Exercise details - Copy out the records in full, word for word, without pictures.

[Start of section]

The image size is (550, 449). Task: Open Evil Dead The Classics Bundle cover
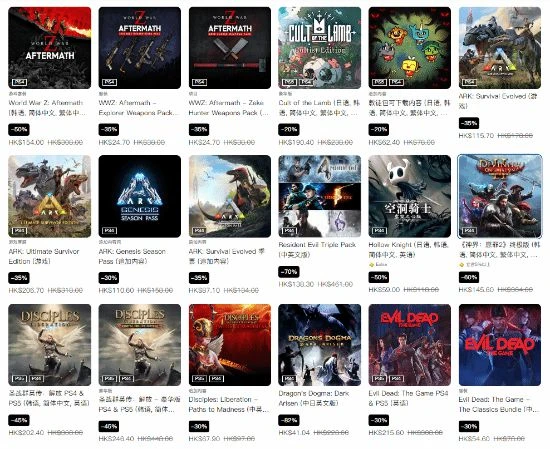(500, 345)
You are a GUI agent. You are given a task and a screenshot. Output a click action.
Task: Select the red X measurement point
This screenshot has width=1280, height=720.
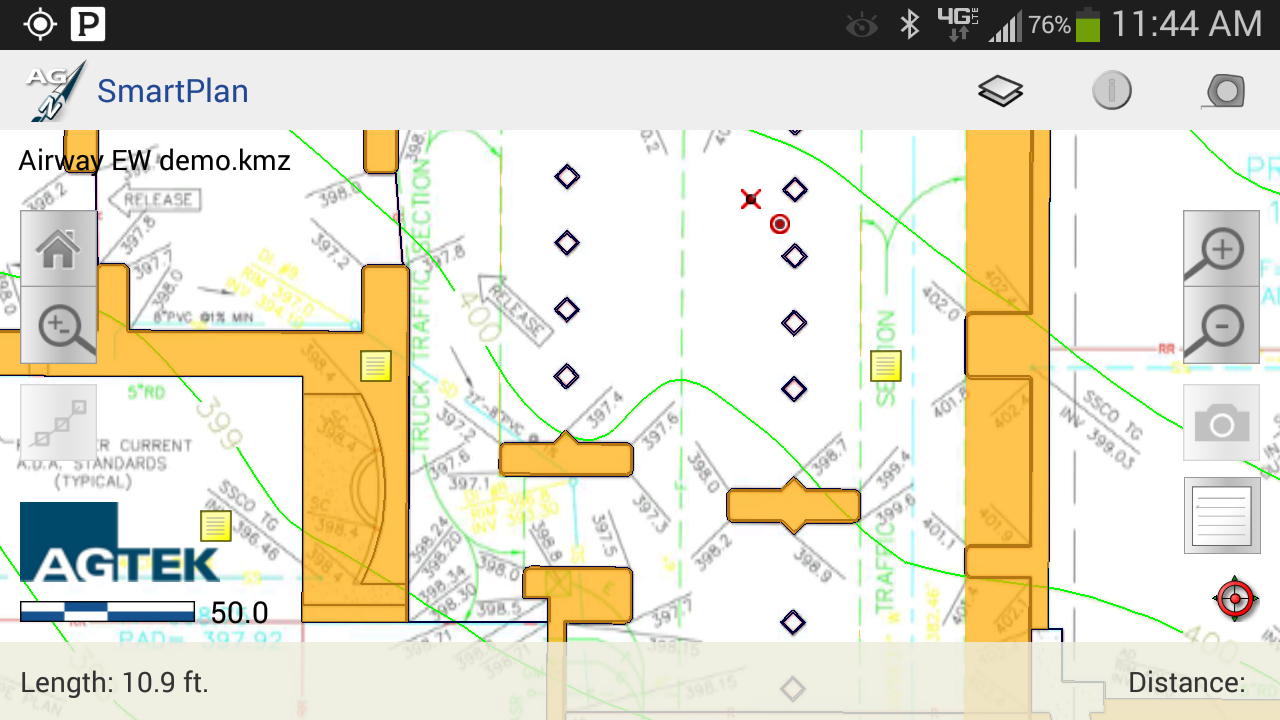pos(751,199)
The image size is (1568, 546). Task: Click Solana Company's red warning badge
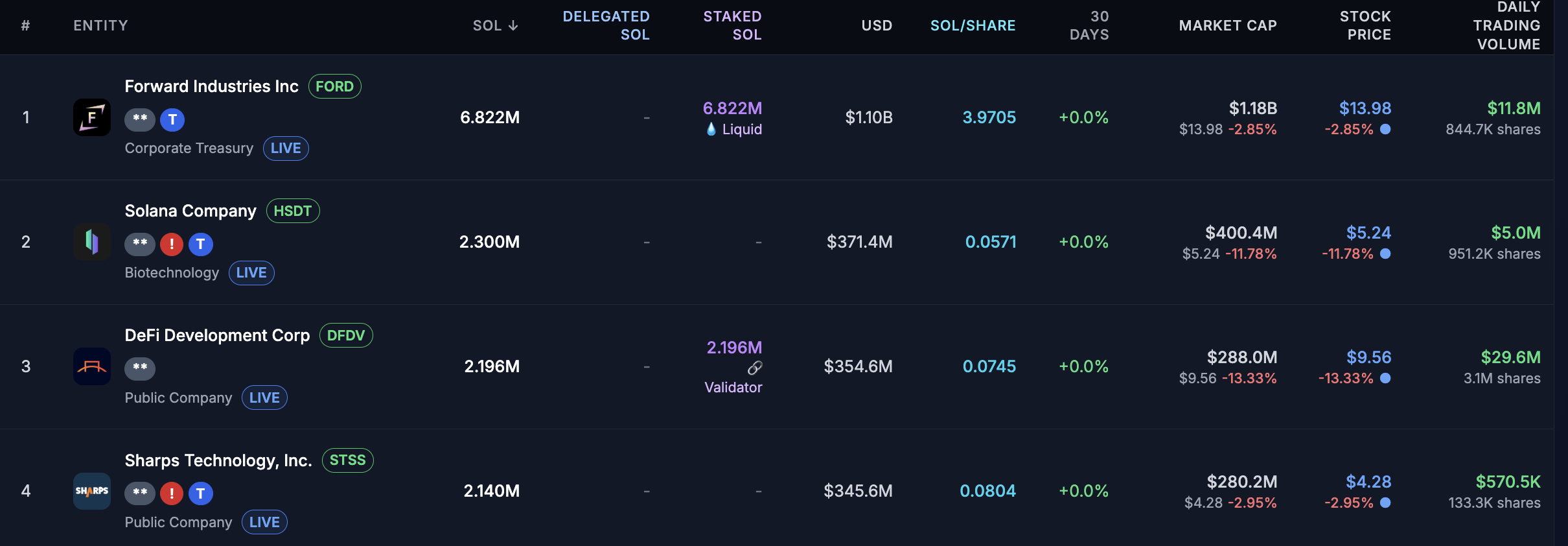coord(172,244)
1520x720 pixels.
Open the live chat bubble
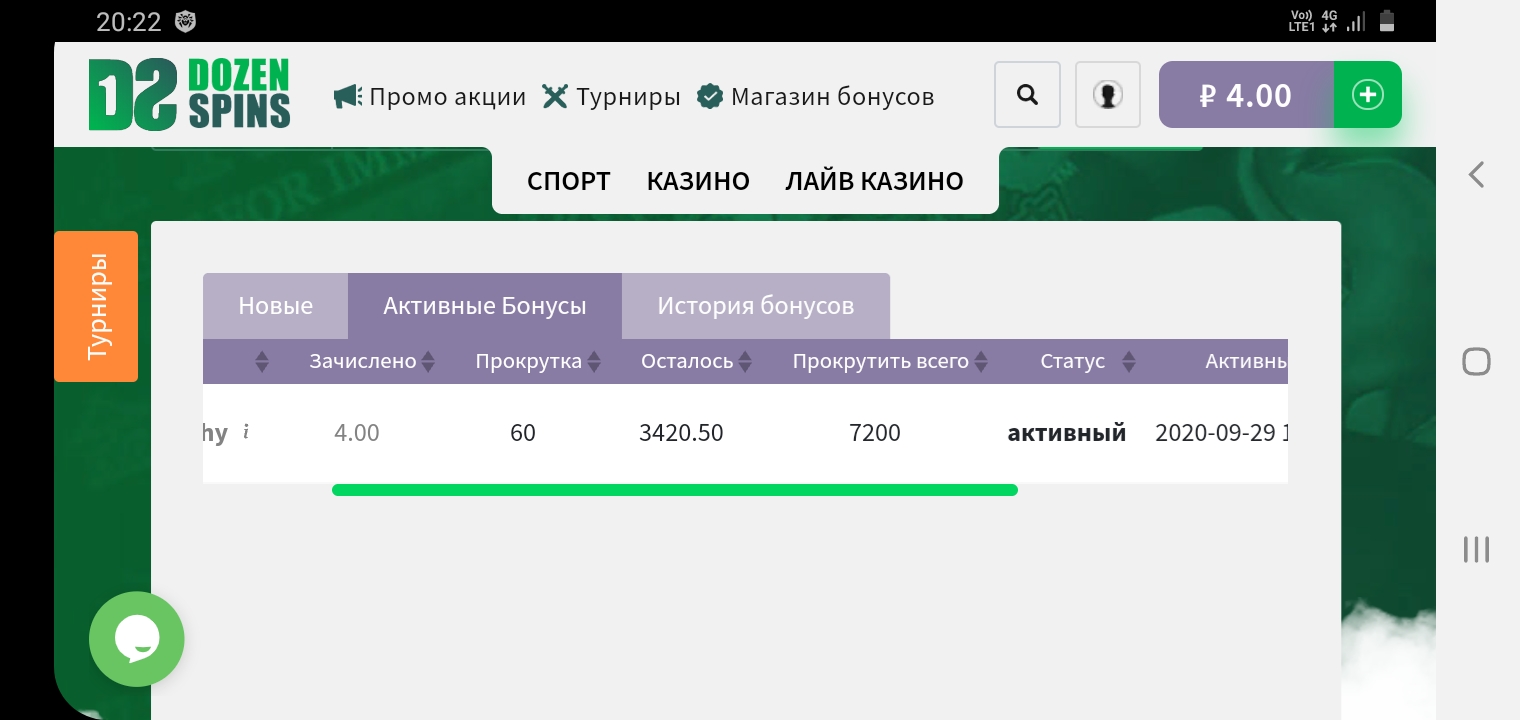pyautogui.click(x=137, y=639)
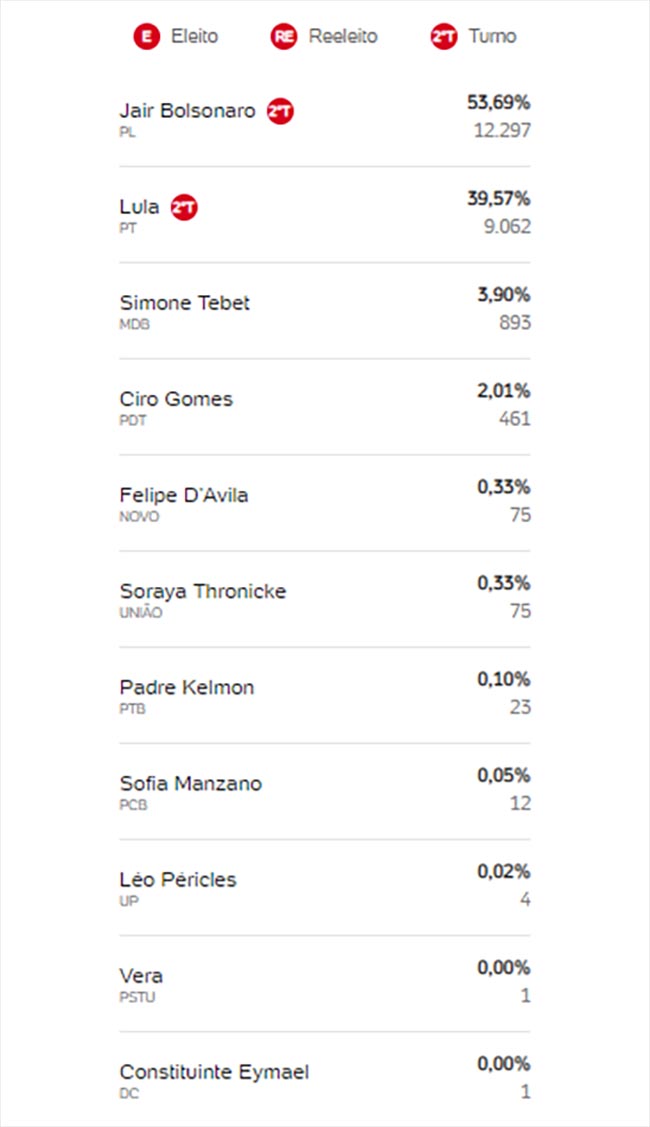Click the 2ºT badge beside Lula
The width and height of the screenshot is (650, 1127).
tap(184, 208)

[End of section]

Solution -
The image size is (550, 449). Task: Open Evil Dead The Classics Bundle cover
(500, 345)
You are a GUI agent. You are given a task and a screenshot. Output a click action.
Task: Select the red X measurement point
This screenshot has width=1280, height=720.
pos(751,199)
The image size is (1568, 546). Task: Click Solana Company's red warning badge
coord(172,244)
1520x720 pixels.
Open the live chat bubble
pyautogui.click(x=137, y=639)
Click the 2ºT badge beside Lula
The width and height of the screenshot is (650, 1127).
tap(184, 208)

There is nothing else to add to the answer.